I always find it hard to convince wine lovers to try German Rieslings – so many people still think of them as being nasty, sweet and all tasting like cheap Liebfraumilch. The truth may be the complete reverse but, sadly, the reputation remains. And, if German whites are a hard sell, how about their reds? In fact, did you even know that Germany made red wine? Give yourself a big pat on the back if you said yes and a bonus mark if you’ve ever tasted one!
We visited Assmanshausen on the Rhine last year, one of the few villages in Germany dedicated almost exclusively to red wines. They are made from a grape called Spätburgunder locally (we probably know it better as the Burgundy variety, Pinot Noir) and we loved what we tasted so much that I’ve been looking out for them ever since.
Given what I said in the first paragraph, they’re not going to be on every UK wine merchant’s shelf but, again, the Wine Society has come up trumps with a delicious example from Martin Wassmer (£12.95).

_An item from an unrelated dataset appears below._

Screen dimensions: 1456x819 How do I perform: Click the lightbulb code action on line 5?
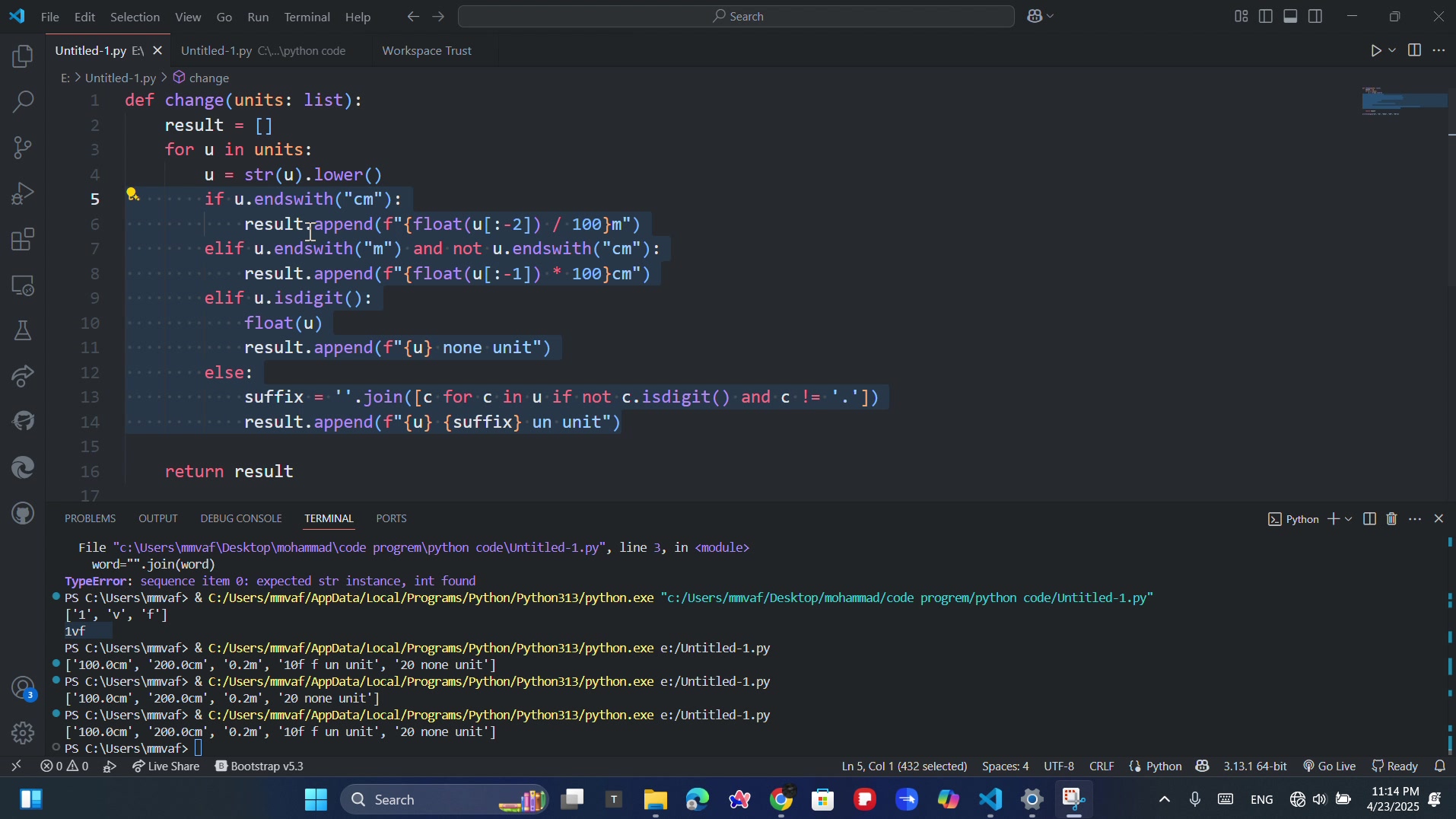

He has vineyards in the Baden region in the south of Germany where the climate is milder than much of the country and seems to suit the tricky-to-ripen Pinot Noir grape perfectly. The example we tasted had the typical earthy, farmyardy nose that mark out so many good Pinots. It was quite light bodied and relatively low in tannin but with lovely savoury flavours and an intense plummy fruitiness. Really drinkable and moreish, this would partner duck, turkey or chicken beautifully or even lightly chilled on its own.
And once you’ve tried a German red, have a re-think about their whites, too: a good quality dry Riesling (look for the word ‘Trocken’ on the label) is a real delight and about as far from the dreaded Liebfraumilch as it is possible to imagine.